Rewrite the lines starting with the line containing "This screenshot has width=230, height=145." and ending with the line containing "(x=672, y=26)", replacing "icon" with "button" and changing nothing else.

[START OF LISTED RECORDS]

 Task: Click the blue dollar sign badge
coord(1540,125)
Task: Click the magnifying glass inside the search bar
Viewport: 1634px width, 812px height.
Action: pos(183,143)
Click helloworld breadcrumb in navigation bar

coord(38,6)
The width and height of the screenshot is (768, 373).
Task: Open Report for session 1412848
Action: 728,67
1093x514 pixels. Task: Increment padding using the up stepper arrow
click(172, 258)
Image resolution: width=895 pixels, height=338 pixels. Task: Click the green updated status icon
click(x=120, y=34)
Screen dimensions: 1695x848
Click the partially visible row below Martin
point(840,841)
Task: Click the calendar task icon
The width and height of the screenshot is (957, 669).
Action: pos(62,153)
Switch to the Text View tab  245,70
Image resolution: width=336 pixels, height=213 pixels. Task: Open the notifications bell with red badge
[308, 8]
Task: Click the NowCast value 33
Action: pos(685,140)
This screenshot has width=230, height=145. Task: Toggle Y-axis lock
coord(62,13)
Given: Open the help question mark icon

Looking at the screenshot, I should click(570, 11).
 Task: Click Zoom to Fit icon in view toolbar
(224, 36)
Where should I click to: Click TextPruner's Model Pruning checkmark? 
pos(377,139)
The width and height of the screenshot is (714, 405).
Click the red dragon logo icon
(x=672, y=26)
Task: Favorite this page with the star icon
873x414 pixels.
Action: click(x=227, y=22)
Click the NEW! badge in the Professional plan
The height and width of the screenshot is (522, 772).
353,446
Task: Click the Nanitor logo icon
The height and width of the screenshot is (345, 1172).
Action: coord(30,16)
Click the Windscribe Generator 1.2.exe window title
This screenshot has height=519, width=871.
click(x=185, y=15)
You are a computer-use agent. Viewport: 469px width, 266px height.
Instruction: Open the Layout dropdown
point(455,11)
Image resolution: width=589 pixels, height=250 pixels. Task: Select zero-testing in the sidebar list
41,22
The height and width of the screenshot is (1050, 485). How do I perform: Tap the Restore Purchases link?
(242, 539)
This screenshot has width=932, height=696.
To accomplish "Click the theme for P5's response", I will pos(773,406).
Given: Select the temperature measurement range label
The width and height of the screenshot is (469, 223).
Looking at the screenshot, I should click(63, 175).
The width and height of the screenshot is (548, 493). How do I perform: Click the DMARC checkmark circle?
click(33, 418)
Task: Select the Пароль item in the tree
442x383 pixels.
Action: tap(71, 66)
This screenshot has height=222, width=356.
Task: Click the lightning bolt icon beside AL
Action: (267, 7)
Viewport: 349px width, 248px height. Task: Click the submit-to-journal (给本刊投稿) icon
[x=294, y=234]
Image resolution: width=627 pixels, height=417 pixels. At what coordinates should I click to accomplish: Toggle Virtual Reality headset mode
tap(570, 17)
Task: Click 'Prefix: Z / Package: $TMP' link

[END OF LISTED RECORDS]

● ANSWER TO THE EXERCISE:
This screenshot has width=230, height=145. Task: Toggle Y-axis lock
coord(62,13)
Given: Open the help question mark button

Looking at the screenshot, I should click(570, 11).
 Task: Click Zoom to Fit button in view toolbar
(224, 36)
Where should I click to: Click TextPruner's Model Pruning checkmark? 
pos(377,139)
The width and height of the screenshot is (714, 405).
Click the red dragon logo button
(x=672, y=26)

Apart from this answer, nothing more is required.